★【中編】やがて光となって散る

【概要】

 https://kakuyomu.jp/works/1177354054886257400

 タイトル:やがて光となって散る

 作者:夏野けい

 ジャンル:現代ドラマ

 状態:完結

 文字数:41,099字(2018/08/27現在)


【あらすじ】

 致死性発光症――原因不明、治療方法不確立、一度発症してしまえば完治することは現代医学では難しい「不治の病」。ある日突然身体がぼんやりと光だし、死期に近づくほどにその輝きは強くなっていく。終焉は突然訪れ、死を迎えると光となって散っていく。あとには何も、死体すら残らない。そんな病にかかったら、あなたは最期に何を残しますか?


【語り愛】

 「死」をテーマにしたオムニバス形式の物語です。題材とあらすじからわかるとおり、明るい話かと言われると是とは言えません。いつか来る、確定した死という未来。その足音が止まるまでに、自分には何ができるのか。

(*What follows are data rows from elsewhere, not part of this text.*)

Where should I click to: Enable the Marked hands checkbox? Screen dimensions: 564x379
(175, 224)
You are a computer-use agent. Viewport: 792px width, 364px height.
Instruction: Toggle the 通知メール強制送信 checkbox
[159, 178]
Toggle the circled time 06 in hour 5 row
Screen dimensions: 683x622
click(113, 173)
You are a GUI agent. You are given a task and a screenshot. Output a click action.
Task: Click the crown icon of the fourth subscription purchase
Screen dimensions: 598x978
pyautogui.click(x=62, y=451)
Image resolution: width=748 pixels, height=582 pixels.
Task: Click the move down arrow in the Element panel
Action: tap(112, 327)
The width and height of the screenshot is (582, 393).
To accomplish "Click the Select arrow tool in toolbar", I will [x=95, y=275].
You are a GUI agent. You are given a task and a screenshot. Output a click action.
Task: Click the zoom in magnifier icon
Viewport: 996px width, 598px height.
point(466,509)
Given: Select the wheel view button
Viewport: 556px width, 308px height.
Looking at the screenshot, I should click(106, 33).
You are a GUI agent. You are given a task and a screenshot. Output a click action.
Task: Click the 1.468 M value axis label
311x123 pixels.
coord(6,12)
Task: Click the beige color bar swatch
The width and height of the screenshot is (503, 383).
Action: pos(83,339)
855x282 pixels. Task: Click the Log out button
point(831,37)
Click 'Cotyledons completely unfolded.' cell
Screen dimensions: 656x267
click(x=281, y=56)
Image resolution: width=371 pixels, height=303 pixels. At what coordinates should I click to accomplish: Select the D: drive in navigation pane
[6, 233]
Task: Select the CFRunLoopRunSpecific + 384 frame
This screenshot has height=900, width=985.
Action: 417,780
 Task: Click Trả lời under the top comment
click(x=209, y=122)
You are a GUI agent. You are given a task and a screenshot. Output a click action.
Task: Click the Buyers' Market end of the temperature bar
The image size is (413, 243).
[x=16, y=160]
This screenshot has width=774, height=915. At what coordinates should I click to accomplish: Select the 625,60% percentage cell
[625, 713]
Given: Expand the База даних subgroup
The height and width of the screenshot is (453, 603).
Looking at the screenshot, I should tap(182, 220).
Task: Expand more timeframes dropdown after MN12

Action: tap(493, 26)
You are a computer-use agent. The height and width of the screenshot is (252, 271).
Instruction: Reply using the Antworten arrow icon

 何も残らない、というのは人を不安にさせるものです。死体がない、骨も残らない、墓の下は空っぽで名前だけが刻まれる。私が生きたと言えるものは、本当に存在しているのだろうか? 誰か覚えていてくれるのだろうか? ものがないと自分がいなかったみたいにされてしまいそう。だから人は最期に向けて何かを残そうとします。


 致死性発光症というオリジナルの病ですが、皮肉な病気です。光を散らす姿は夜に映えて美しいのに、それが死ぬとき最高の輝きを放つというのがなんとも。目の前で人が光って散る。はじめてその描写を見た時、美しさと儚さと、いいようのない喪失感に胸を衝かれました。


 何を残すのか? 様々な人の選択。私が特に刺さったのは歌の上手い少年のお話(第十三話[翼があるのに])です。すごく、すごく、なんというか、言葉にできないものがありました。